Hepatic encephalopathy was graded from grade 1 to 4 according to the West-Hevan criteria.29 The grade of encephalopathy at the time of admission and the peak grade during hospitalization were noted. The interval between detection of jaundice to the onset of hepatic encephalopathy was defined as the “jaundice-encephalopathy interval” (JEI).27

The other clinical parameters noted on admission were the presence of ascites and cerebral edema. The laboratory parameters studied on admission were hemoglobin, white blood cell counts, prothrombin time, international normalized ratio, serum bilirubin, serum alanine aminotransferase, serum aspartate aminotransferase, serum alkaline phosphatase, serum albumin, serum creatinine, and serum sodium. The amount of fresh-frozen plasma infusion required for bleeding complications was also noted.

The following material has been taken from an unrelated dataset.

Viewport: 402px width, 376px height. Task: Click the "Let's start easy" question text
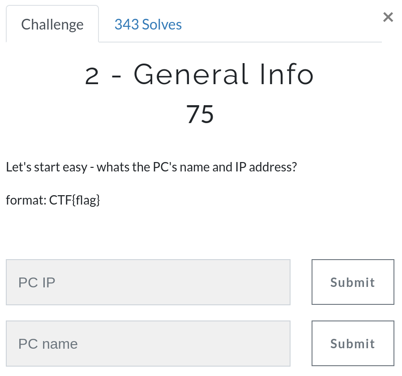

The diagnosis of cerebral edema was based on presence of any of the following: bradycardia, hypertension (150/90 mm Hg), increased muscle tone, unequal or abnormally reacting pupils, neurogenic hyperventilation, myoclonus, and spontaneous decerebrate posturing.27, 30, 31

The clinical diagnosis of ascites was made by the presence of shifting dullness of fluid in abdomen or by the presence of fluid thrill. Ultrasound examination of the abdomen was performed when clinical signs for ascites were ambiguous or where there was a suspicion of underlying chronic liver disease. Abdominal paracentesis was performed if any evidence of peritonitis developed, such as fever, peripheral leukocytosis, or ileus. The diagnosis of spontaneous bacterial peritonitis was based on the presence of an ascitic fluid polymorphonuclear cell count of >250/mm.3, 32

The clinical parameters noted on admission and the first available laboratory tests on admission (day 1) were used to calculate the MELD score25 and the KCH criteria.8, 11 MELD score was calculated using the website calculator (http://www.unos.org/resources/meldPeldCalculator.asp).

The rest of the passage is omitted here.